> [TEXT]
Getting Started with Py4J
=========================

This short tutorial assumes that you have already :ref:`installed
<install_instructions>` Py4J and that you are using the latest version. In this
tutorial, you will write a simple Stack class in Java and then, you will write
a Python program that accesses the stack.

You will also see how Java lists can be manipulated as Python lists.

Writing the Java Program
------------------------

The first step is to write a short Java program. Here you will create a Stack
class that offers two basic services and two advanced services:

1. Push an element at the top of the stack.
2. Pop the element at the top of the stack.
3. Get the list that contains the stack.
4. Push all elements contained in a list.

> [SUPPLIED DATA]
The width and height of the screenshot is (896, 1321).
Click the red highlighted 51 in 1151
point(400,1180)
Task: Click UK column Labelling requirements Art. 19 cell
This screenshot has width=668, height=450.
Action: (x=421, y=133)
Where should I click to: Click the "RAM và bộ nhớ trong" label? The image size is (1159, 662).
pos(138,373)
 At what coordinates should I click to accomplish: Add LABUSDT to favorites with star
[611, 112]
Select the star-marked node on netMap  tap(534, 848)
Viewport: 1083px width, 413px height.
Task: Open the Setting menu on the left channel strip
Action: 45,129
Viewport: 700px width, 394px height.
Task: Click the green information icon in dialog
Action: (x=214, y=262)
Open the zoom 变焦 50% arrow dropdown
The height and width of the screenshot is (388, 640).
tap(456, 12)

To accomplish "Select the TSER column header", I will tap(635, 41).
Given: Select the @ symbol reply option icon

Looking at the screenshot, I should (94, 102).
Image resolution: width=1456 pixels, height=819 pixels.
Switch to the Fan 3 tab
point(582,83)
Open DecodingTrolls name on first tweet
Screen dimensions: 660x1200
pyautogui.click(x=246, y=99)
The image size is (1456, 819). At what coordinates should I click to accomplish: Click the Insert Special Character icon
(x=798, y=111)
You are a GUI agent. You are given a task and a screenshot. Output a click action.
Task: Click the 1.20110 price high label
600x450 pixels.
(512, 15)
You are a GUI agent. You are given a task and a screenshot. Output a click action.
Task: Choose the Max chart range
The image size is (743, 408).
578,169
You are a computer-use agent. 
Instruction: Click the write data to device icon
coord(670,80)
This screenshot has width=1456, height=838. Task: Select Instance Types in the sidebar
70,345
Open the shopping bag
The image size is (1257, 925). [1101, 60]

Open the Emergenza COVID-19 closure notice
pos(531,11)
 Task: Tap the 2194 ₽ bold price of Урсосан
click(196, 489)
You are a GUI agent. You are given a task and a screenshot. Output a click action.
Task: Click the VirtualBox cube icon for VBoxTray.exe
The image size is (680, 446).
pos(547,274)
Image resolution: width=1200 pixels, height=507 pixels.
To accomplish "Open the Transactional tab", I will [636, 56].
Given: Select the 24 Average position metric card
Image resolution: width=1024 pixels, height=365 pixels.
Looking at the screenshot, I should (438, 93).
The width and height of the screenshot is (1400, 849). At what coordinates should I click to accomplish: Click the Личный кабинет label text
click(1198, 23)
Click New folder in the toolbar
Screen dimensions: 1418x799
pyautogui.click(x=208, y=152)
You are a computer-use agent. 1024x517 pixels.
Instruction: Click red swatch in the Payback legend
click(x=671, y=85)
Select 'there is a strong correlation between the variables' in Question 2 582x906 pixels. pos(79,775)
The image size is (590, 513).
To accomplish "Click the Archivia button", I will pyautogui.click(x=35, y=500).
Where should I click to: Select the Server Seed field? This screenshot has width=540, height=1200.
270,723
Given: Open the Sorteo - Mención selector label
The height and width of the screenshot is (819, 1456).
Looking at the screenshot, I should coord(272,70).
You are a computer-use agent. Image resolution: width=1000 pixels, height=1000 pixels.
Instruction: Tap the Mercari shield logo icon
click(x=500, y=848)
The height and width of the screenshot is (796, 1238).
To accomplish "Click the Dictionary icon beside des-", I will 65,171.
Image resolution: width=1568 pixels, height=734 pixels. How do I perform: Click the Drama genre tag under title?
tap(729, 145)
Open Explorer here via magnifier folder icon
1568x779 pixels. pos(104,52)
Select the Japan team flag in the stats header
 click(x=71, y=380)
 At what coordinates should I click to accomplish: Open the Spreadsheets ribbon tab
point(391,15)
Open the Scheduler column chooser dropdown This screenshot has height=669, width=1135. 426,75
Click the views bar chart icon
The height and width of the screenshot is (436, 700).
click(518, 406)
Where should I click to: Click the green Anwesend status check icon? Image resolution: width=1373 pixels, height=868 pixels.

> [TASKS TO CARRY OUT]
(a) Answer these questions about the Py4J tutorial:
(i) In which language is the Stack class written?
(ii) How many basic services does the Stack class offer?
(iii) What can Java lists be manipulated as?
(b) Quote the Py4J tutorial from "This short tutorial" up to and including "as Python lists.".

> [OUTPUTS BY TASK]
(a)
(i) Java
(ii) Two
(iii) Python lists

(b)
This short tutorial assumes that you have already :ref:`installed
<install_instructions>` Py4J and that you are using the latest version. In this
tutorial, you will write a simple Stack class in Java and then, you will write
a Python program that accesses the stack.

You will also see how Java lists can be manipulated as Python lists.